The Clinical Impact of a Positive Capsule Study - Does It Alter Long Term Patient Outcomes?

The clinical impact of a positive capsule study - does it alter long term patient outcomes?

Introduction

There is no current literature on patient long term outcomes after receiving definitive treatment following a positive capsule study. To evaluate this, we compared the duration of hospitalisation and blood transfusion requirements before and after definitive treatment.

Methods

Patients with positive capsule between January 2003 to May 2012 were reviewed; in whom recommendations were made to undergo further investigations. Length of in-patient stay and blood transfusion requirements were recorded for the 12 months before and after receiving definitive treatment and any encounters subsequently up to May 2013. Presentations were divided into: a) GI bleeding or anaemia, b) Other cause(s) confirmed other than GI bleeding or anaemia, and c) Cause unknown.

Results

Of 955 patients, further investigations were recommended in 114 patients (12%). The median patient was age 60.98 years with a female to male ratio 1:1.7. The average duration of long term patient follow up was 4.71 years. The duration of in-patient stay 12 months before receiving definitive treatment was 1345 days for all patients accumulatively. 283 days (21.0%) were GI bleeding or anaemia, other cause(s) confirmed for 431 days (32.0%) and unknown for 630 days (46.8%). When compared to 12 months after definitive treatment, total duration for all cause in-patient stay was 1726, for which GI bleeding or anaemia was reduced to 169 days (9.8%), other cause(s) increased to 839 days (48.6%) and unknown for 718 days (41.6%). The duration of long term in-patient stay for all causes accumulative was 9.5 years (3469 days), averaging 0.018 years or 6.45 days of in-patient stay per patient per year. Specifically, 322 (9.3%) of the 3464 days were for GI bleeding or anaemia, 2115 days (61.0%) confirmed for other reasons and 1032 days (29.8%) were unknown.

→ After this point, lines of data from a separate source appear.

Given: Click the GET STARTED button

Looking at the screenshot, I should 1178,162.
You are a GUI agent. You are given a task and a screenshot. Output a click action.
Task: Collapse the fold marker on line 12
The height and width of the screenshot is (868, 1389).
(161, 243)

A total of 828 units of pack red cells were transfused 12 months prior to receiving definitive treatment however this was reduced by 52.5% to 393 units in the subsequent 12 months later. This translates to each patient receiving a total average of 7.26 units before and 3.45 units after definitive therapy. In the long term follow up period, a total of 1221 units were transfused, averaging 2.27 units per patient per year. This is a reduction of 68.7% units transfused per year. Angioectasias were found in 40 of the 114 cases, and responsible for 63 of the 169 days (37.3%) of in-patient for confirmed GI bleeding or anaemia and 204 of 393 (51.9%) units of pack red cells 12 months after definitive therapy. The long term in-patient stay was 170 of 491 days (34.6%) and responsible for 423 of 1221 (34.6%) units of pack red cells transfused.

Conclusion

CE is a non-invasive diagnostic modality that guides further definitive investigations and play an important role in altering patient outcome by reducing length of in-patient hospitalisation and blood transfusion requirements both in the short and long term. Angioectasias are responsible for 35% of OGIB and a significant proportion of in-patient stay and blood transfusions even after definitive therapy given their nature to recur.